No sábado, bem na hora em que começava a discussão sobre a corrupção, chegou a revista Veja, com a reportagem de capa sobre o suposto financiamento cubano na campanha do PT de 2002.

A pior conseqüência desta série interminável de denúncias e apurações é a aparente "confirmação" de um lugar-comum desastroso: "Eles são todos corruptos" ("eles" são, no caso, os políticos).

Não me importa agora decidir se "eles" são mesmo todos corruptos. Tampouco penso que a imprensa tenha de esconder o que ela descobre só para não "comprovar" que "eles são todos corruptos". Mas o fato é que esse lugar-comum é uma armadilha para nossa capacidade de agir como cidadãos.

Aparte: a reunião do DNA não caiu na armadilha da indignação diante da corrupção generalizada, e esse não foi o menor de seus méritos. Mas a exceção não derruba a regra que vou expor.

Qual é o efeito em nós do "eles são todos corruptos"?

Várias vezes, nos últimos meses, fui entrevistado sobre o estado de espírito dos brasileiros nas circunstâncias atuais. A pergunta, quase sempre, sugeria a resposta esperada: "Quais são os efeitos em seus pacientes da decepção e da depressão nacionais?". Em geral, respondi, preguiçosamente, que, de fato, os acontecimentos são tristes e deprimentes.

Mas essa resposta óbvia (para a qual não seria preciso um especialista) é falsa.

Em regra, o narcisismo da gente funciona assim: quanto maior a imperfeição do mundo, quanto maior a decepção que nos é imposta pela conduta dos outros, tanto maior é nossa exaltação narcisista. No caso, atrás das queixas, a constatação de que nossos representantes e governantes seriam todos corruptos está longe de ser depressiva.

É lógico: acreditar que os outros sejam todos deficientes morais é o melhor jeito de afirmar que nós, ao contrário e em comparação, somos gigantes da moralidade.

Contemplar o mundo como um vasto teatro de defeitos equivale a erigir um monumento à nossa suposta integridade, graças ao seguinte raciocínio implícito (capenga, mas gratificante): se podemos constatar que todos os outros são corruptos, é porque somos os ÚNICOS limpos. De repente, confirmar nossa grandiosa unicidade se torna nossa ocupação principal. Com isso, é paralisada nossa capacidade de transformar o mundo.

A psicologia do self (esta foi, ao meu ver, sua maior contribuição à psicanálise) mostrou o seguinte: temos acesso ao mundo e a uma ação minimamente eficaz para transformá-lo quando paramos de contemplar sua imperfeição (celebrando a unicidade de nossa diferença) e enxergamos na realidade algo (diferente de nós) que possamos idealizar.

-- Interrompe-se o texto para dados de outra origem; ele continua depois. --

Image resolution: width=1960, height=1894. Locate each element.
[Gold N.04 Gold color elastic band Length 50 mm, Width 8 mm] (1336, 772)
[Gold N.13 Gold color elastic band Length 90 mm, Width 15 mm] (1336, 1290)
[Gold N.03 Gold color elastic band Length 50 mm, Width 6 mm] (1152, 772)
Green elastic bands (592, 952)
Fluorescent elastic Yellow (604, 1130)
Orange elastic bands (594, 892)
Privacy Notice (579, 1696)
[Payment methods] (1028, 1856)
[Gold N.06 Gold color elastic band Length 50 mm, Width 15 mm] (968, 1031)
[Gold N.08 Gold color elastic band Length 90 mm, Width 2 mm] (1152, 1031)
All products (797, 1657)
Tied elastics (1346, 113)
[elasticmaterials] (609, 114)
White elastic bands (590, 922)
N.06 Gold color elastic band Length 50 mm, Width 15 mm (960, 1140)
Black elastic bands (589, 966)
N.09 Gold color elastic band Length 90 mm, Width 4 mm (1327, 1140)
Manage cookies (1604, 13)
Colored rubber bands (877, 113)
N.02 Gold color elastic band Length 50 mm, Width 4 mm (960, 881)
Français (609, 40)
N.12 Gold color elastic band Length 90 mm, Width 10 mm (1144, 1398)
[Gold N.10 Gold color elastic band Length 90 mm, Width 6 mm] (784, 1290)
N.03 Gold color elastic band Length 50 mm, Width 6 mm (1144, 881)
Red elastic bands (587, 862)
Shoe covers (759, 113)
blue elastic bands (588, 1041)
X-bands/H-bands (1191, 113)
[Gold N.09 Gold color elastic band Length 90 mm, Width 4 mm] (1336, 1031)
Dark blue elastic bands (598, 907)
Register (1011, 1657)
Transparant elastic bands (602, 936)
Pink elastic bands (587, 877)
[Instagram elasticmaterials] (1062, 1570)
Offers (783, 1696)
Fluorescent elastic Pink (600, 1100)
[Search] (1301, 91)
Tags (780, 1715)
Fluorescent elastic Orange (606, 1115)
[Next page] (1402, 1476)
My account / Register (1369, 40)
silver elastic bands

Por exemplo, se vivo numa cidade em que acho horríveis todas as habitações salvo a minha, dedico-me integralmente a caiar de branco a fachada de minha casa, na qual, aliás, fecho-me como num sepulcro. Mas se reconheço que, na cidade, há outras moradias que são mais bonitas do que a minha, há chances que um dia eu queira sair de pincel e vassoura na mão para pintar de branco as fachadas da cidade inteira e para lavar as calçadas.

O que vale para as casas vale para os outros. Se acho que todos os outros são imperfeitos, considero-me como a única exceção, torno-me meu próprio ideal, ou seja, só idealizo (e amo) a mim mesmo. É a razão pela qual, em geral, um terapeuta se abstém de julgar moralmente seus pacientes: quem julga está quase sempre mais preocupado em comemorar sua própria integridade do que em entender o outro.

Em suma, as denúncias que assolam nosso cotidiano podem dar lugar a uma vontade de transformar o mundo só se nossa indignação não afetar o mundo inteiro. "Eles são TODOS corruptos" é um pensamento que serve apenas para "confirmar" a "integridade" de quem se indigna.

O lugar-comum sobre a corrupção generalizada não é uma armadilha para os corruptos: eles continuam iguais e livres, enquanto, fechados em casa, festejamos nossa esplendorosa retidão.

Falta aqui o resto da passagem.